>>>>
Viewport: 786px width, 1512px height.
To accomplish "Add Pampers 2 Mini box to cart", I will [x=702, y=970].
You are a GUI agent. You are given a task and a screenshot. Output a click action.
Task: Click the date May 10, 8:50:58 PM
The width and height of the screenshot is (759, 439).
<<<<
>>>>
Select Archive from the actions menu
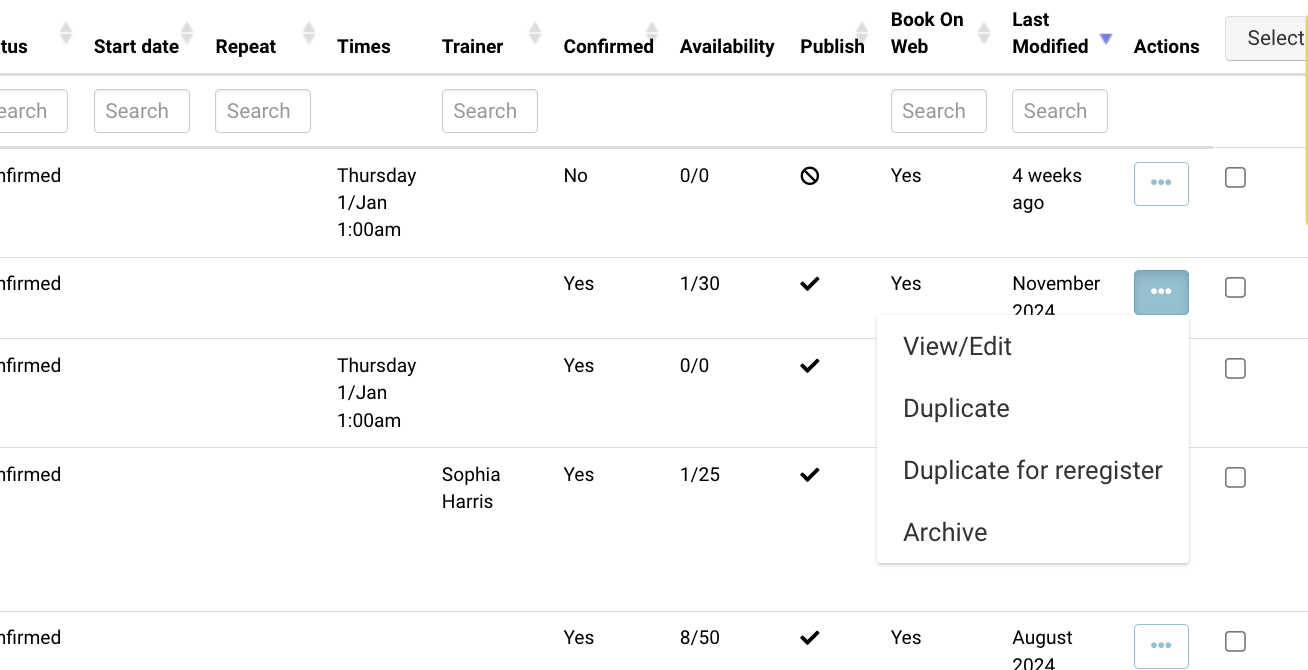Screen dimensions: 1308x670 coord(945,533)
<<<<
>>>>
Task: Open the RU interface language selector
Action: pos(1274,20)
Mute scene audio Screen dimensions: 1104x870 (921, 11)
<<<<
Your instructions: Search the data for "width". Copy each line that has it.

Answer box:
Viewport: 786px width, 1512px height.
The width and height of the screenshot is (759, 439).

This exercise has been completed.